WHAT IS EXPECTED:
Once the line with "Screen dimensions: 1400x863" has been located in the records below, set down that line and all subsequent lines exactly, omitting the pictures.

MATERIAL FOR THIS TASK:

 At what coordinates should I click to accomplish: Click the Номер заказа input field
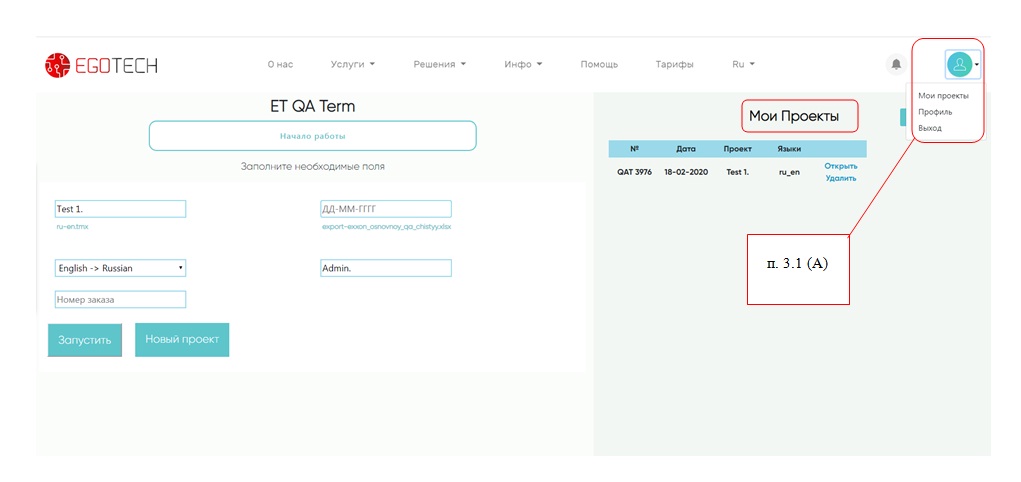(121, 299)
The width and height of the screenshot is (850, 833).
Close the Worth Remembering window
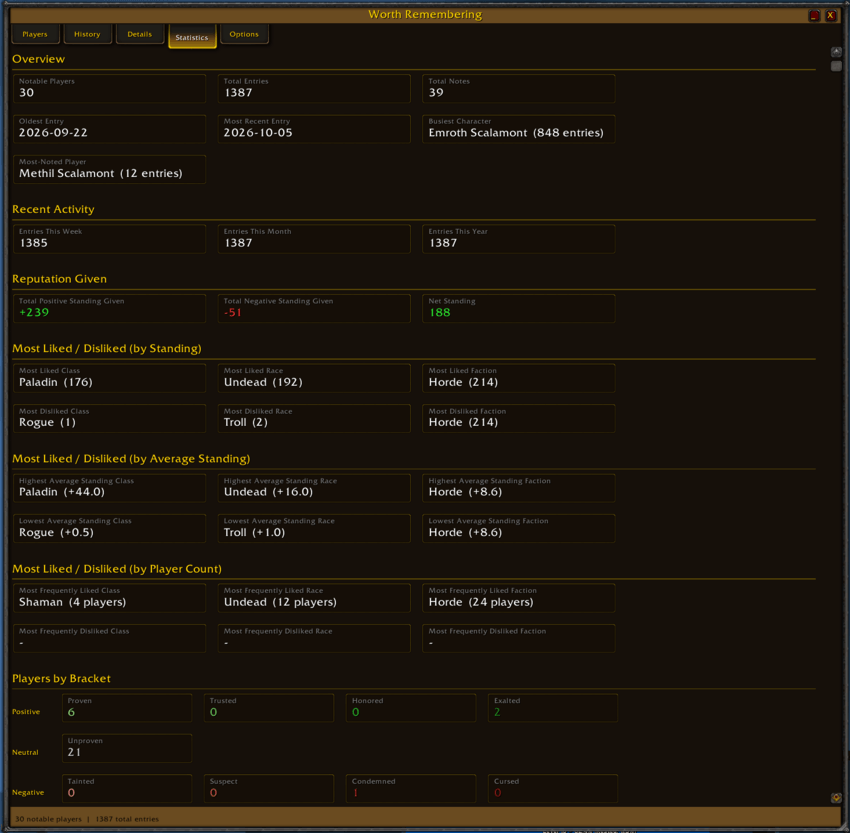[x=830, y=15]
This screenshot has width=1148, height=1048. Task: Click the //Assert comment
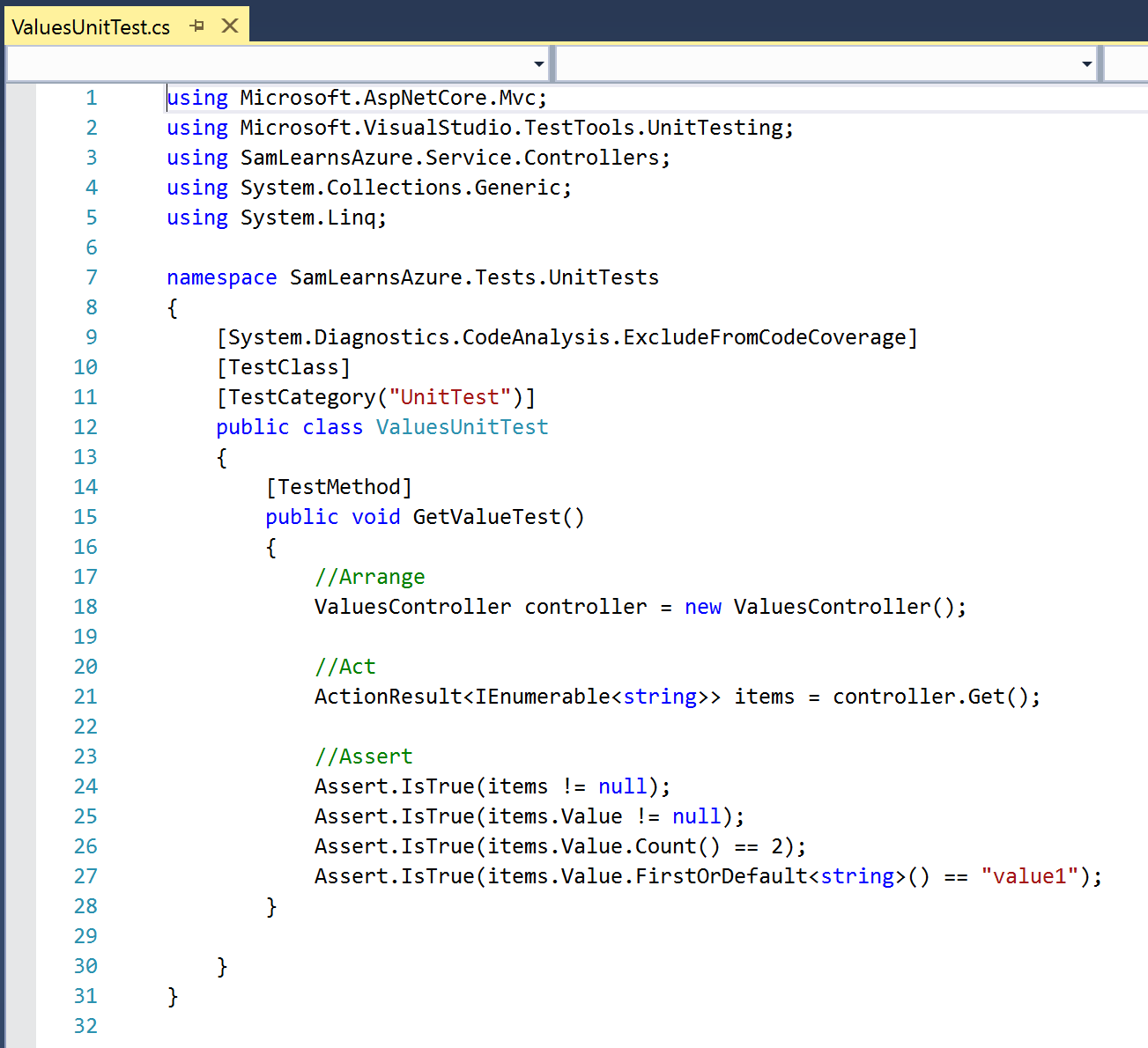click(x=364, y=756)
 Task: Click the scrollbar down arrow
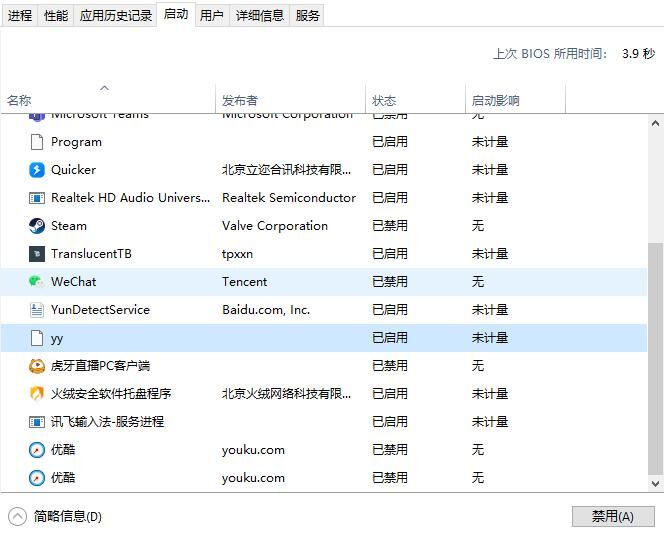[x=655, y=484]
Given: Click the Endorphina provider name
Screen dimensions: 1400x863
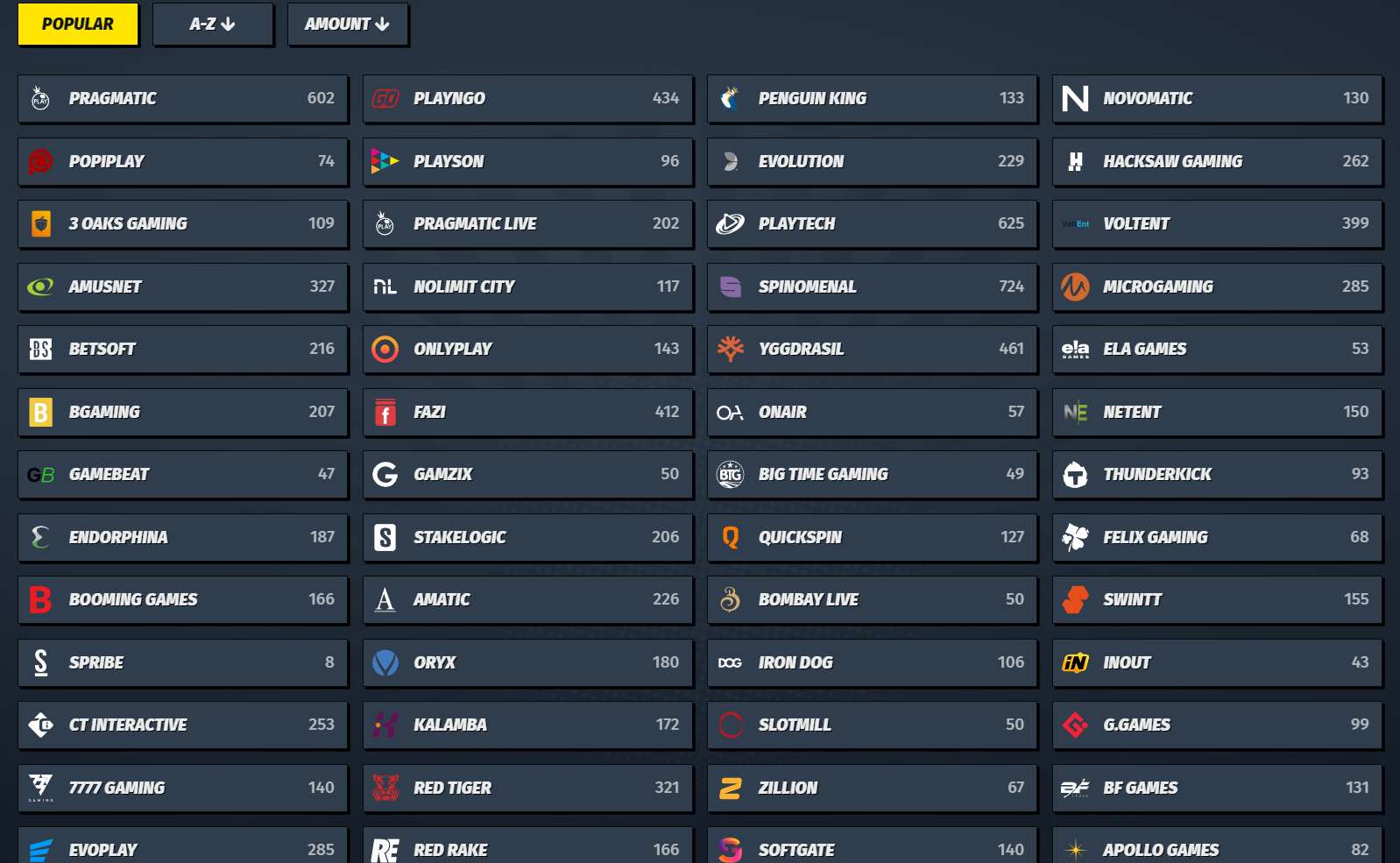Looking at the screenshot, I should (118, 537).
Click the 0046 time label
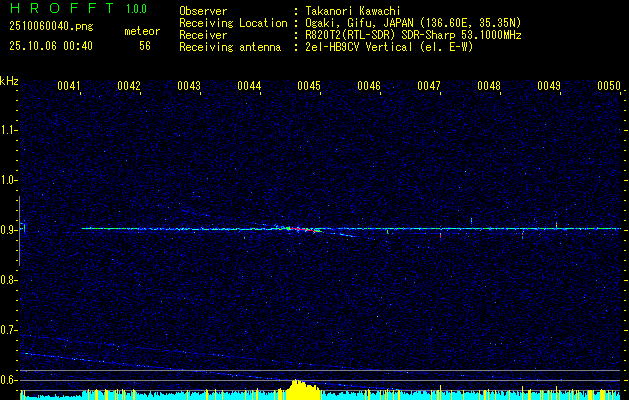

EXERCISE OUTPUT:
Screen dimensions: 1400x863
Looking at the screenshot, I should (118, 537).
Click the 0046 time label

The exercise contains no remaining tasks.